Sección del documento:
┏━━

Causitas

Juan Carlos Girauta-ABC

«Aquí no se tolera la indiferencia, norma corriente cuando el clima cultural cobra tan peligrosa homogeneidad. Era mucho más fácil refutar el marxismo que moverse entre las balas lingüísticas (más que dialécticas) de esta izquierda extraviada y arrogante que, o dejas que se te coma, o te arrojará al averno desde la cima de su arbitrariedad»

Una cosa hay que reconocerle a Sánchez, y es lo bien que encaja en el Zeitgeist, en el espíritu de este tiempo extraño, sobrado de causitas y falto de una causa. Ya sé que en el fondo hablamos de Redondo, que es quien administra las ocurrencias, lanza los anzuelos y fabrica los MacGuffin. Pero yo, por comodidad, seguiré llamándole Sánchez, que es el señor que da la cara, aunque nada o poco diga, y nunca de verdad.

Lo asombroso es que la presencia de Podemos en el Ejecutivo opere como excusa de tanta zarandaja, al darse por descontado que las manías gramaticales inclusivas y el resto de diversiones posmodernas son peajes que el PSOE les debe a sus socios. Nada más lejos de la realidad: el cariz desconcertante de casi todo lo que dice este gobierno, perfectamente prescindible, beneficia a los socialistas, que así se dotan de un aparente ideario y eluden el vacío programático de la socialdemocracia en la que yacen.

┗━━

Tareas por realizar:
1: Reproduzca el fragmento del artículo que va desde "Una cosa hay" hasta "nunca de verdad." y cambie "anzuelos" por "señuelos".
2: Enumere las tres acciones que el artículo atribuye a Redondo.
Las líneas que siguen no guardan relación alguna con el artículo.

Datos extraídos:

┏━━

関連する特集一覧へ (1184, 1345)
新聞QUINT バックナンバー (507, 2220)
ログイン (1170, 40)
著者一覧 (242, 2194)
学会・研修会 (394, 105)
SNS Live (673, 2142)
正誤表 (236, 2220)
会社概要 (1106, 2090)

┗━━

Respuestas proporcionadas:
1:
Una cosa hay que reconocerle a Sánchez, y es lo bien que encaja en el Zeitgeist, en el espíritu de este tiempo extraño, sobrado de causitas y falto de una causa. Ya sé que en el fondo hablamos de Redondo, que es quien administra las ocurrencias, lanza los señuelos y fabrica los MacGuffin. Pero yo, por comodidad, seguiré llamándole Sánchez, que es el señor que da la cara, aunque nada o poco diga, y nunca de verdad.

2:
- Administra las ocurrencias.
- Lanza los anzuelos.
- Fabrica los MacGuffin.